TASK DESCRIPTION => Write out the lines below verbatim, beginning with the very first line and ending with the line that contains "coord(1000,44)".

ROWS =>
▼▼▼

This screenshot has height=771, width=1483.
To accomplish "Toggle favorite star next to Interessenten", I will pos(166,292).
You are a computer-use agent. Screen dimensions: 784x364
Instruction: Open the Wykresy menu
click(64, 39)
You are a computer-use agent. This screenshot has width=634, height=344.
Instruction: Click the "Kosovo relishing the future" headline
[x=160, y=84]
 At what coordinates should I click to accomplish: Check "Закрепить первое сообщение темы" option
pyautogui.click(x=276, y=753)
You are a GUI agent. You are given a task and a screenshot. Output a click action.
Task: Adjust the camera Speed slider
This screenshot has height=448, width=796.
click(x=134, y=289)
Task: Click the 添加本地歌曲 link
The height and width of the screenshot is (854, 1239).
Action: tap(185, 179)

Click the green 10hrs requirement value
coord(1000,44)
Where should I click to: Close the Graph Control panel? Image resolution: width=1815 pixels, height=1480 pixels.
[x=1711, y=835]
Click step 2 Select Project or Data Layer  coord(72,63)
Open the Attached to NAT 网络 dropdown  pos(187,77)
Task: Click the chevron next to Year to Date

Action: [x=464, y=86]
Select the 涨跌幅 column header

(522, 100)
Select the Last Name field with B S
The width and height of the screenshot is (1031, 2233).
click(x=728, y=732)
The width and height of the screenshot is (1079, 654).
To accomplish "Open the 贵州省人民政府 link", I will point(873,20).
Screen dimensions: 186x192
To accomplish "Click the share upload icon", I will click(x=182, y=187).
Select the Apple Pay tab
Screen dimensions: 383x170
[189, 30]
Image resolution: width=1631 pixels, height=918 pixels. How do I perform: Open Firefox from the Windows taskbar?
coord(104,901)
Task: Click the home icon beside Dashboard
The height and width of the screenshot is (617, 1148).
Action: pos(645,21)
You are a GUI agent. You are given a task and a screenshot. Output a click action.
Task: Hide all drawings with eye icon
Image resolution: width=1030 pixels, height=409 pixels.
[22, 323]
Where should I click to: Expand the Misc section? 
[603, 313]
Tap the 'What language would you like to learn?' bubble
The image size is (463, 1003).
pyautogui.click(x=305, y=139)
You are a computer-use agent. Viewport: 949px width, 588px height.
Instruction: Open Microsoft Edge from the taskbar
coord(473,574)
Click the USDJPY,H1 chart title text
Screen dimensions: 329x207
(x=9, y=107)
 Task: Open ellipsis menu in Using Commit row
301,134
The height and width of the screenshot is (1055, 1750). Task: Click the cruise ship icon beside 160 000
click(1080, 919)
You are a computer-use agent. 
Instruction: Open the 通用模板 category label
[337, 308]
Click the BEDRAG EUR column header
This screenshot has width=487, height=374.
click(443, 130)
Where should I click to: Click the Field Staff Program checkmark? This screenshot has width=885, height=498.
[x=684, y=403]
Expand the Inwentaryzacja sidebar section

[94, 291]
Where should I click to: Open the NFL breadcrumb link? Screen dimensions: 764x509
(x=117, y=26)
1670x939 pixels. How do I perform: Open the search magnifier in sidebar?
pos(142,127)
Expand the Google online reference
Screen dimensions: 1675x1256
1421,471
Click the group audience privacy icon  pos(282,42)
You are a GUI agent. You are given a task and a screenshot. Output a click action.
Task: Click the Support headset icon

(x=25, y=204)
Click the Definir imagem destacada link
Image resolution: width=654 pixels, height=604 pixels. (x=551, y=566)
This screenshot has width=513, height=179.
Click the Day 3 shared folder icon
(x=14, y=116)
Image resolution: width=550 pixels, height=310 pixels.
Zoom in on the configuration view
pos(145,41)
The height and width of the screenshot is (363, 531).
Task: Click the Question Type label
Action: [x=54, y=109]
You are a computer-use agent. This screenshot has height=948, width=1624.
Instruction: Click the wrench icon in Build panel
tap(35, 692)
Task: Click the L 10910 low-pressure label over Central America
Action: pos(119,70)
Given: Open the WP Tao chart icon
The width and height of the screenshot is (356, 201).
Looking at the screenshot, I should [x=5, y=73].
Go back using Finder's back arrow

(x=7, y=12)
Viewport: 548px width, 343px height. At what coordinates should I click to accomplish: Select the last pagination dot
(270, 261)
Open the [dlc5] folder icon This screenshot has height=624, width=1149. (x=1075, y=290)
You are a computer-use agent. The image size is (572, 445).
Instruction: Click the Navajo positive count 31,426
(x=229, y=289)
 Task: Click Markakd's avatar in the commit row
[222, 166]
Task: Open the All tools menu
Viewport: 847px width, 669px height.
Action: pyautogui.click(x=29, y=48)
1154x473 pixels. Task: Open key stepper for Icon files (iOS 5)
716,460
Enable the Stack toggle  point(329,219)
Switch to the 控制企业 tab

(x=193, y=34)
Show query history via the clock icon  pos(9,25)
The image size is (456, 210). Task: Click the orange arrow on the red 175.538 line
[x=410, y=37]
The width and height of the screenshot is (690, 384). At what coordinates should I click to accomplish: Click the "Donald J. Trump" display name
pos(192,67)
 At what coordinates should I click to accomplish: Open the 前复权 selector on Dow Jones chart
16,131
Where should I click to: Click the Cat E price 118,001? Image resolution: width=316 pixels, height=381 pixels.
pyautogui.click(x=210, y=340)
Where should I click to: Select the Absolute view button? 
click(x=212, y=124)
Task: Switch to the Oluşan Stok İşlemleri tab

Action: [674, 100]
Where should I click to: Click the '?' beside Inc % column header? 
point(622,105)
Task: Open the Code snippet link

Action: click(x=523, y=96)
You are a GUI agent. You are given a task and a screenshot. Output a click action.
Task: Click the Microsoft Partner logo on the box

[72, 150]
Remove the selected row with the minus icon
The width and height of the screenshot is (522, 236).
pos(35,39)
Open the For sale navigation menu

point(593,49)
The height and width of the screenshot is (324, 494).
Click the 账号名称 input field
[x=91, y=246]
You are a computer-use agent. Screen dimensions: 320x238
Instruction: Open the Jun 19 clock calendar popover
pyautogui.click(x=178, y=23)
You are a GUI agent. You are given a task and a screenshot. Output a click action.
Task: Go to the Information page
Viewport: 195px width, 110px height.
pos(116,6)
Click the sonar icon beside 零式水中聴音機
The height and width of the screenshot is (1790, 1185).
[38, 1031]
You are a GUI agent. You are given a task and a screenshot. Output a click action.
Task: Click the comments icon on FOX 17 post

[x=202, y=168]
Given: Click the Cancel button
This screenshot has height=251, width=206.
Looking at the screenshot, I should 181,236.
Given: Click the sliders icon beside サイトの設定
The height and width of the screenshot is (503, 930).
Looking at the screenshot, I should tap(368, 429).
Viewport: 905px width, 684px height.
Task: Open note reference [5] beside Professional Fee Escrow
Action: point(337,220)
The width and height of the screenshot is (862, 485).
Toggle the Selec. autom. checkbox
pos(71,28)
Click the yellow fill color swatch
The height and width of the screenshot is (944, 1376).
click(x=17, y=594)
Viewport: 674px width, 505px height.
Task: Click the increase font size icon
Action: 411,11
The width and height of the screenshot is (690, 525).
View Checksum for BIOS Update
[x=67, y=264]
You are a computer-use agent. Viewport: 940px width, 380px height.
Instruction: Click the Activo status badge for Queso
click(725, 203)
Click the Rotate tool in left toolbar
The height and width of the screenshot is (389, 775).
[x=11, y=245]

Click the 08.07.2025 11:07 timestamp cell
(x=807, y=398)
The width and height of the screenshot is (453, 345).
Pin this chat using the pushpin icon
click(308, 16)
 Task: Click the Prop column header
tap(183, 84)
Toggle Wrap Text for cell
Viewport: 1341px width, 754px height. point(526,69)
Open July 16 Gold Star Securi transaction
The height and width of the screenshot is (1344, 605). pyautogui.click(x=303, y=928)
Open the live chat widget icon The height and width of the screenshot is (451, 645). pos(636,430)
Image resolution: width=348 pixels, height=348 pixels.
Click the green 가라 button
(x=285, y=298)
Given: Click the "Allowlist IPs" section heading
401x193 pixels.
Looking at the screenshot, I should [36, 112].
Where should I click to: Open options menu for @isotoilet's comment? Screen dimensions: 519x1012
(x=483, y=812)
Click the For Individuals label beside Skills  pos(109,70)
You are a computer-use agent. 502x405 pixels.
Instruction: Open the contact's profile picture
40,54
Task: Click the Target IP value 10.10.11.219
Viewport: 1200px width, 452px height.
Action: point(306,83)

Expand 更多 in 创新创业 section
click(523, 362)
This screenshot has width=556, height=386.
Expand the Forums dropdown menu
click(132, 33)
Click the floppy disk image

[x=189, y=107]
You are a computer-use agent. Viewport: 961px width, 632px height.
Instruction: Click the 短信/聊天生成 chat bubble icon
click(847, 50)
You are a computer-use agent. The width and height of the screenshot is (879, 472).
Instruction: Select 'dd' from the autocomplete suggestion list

▲▲▲

RESULT OF THIS EXERCISE =>
This screenshot has height=771, width=1483.
To accomplish "Toggle favorite star next to Interessenten", I will pos(166,292).
You are a computer-use agent. Screen dimensions: 784x364
Instruction: Open the Wykresy menu
click(64, 39)
You are a computer-use agent. This screenshot has width=634, height=344.
Instruction: Click the "Kosovo relishing the future" headline
[x=160, y=84]
 At what coordinates should I click to accomplish: Check "Закрепить первое сообщение темы" option
pyautogui.click(x=276, y=753)
You are a GUI agent. You are given a task and a screenshot. Output a click action.
Task: Adjust the camera Speed slider
This screenshot has height=448, width=796.
click(x=134, y=289)
Task: Click the 添加本地歌曲 link
The height and width of the screenshot is (854, 1239).
Action: tap(185, 179)

Click the green 10hrs requirement value
coord(1000,44)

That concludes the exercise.